#### WHAT TO DO:
Up through the line that contains "Expand the Typ Příjem dropdown", retype the entries exactly, beginning at the very first line.

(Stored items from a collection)
Segment Open

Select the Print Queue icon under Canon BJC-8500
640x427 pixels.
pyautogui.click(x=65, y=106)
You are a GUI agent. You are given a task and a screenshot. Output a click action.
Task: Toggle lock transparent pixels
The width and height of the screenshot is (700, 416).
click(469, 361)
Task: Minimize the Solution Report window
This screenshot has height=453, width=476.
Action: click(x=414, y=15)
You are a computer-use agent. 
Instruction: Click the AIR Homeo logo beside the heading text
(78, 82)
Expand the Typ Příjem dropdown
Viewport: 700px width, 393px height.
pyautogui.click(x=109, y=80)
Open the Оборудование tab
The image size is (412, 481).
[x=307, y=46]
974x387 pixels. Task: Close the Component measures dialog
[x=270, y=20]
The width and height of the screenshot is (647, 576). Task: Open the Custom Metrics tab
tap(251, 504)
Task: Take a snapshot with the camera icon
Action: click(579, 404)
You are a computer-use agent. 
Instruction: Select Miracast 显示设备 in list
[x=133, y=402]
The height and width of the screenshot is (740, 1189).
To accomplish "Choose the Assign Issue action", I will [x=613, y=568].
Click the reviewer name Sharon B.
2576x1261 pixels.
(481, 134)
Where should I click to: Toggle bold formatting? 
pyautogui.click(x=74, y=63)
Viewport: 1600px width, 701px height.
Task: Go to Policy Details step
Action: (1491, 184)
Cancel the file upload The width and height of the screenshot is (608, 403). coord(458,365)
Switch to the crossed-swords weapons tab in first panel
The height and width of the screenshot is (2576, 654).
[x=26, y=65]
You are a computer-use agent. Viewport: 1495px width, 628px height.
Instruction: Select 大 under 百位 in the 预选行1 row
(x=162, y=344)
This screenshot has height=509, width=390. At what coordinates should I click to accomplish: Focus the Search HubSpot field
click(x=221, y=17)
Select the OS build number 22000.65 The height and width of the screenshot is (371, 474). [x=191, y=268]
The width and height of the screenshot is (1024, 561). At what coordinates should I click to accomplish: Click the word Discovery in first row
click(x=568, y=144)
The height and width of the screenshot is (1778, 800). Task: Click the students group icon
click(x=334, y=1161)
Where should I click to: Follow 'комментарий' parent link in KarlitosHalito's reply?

Segment Closed

#### SOLUTION:
Select the Print Queue icon under Canon BJC-8500
640x427 pixels.
pyautogui.click(x=65, y=106)
You are a GUI agent. You are given a task and a screenshot. Output a click action.
Task: Toggle lock transparent pixels
The width and height of the screenshot is (700, 416).
click(469, 361)
Task: Minimize the Solution Report window
This screenshot has height=453, width=476.
Action: click(x=414, y=15)
You are a computer-use agent. 
Instruction: Click the AIR Homeo logo beside the heading text
(78, 82)
Expand the Typ Příjem dropdown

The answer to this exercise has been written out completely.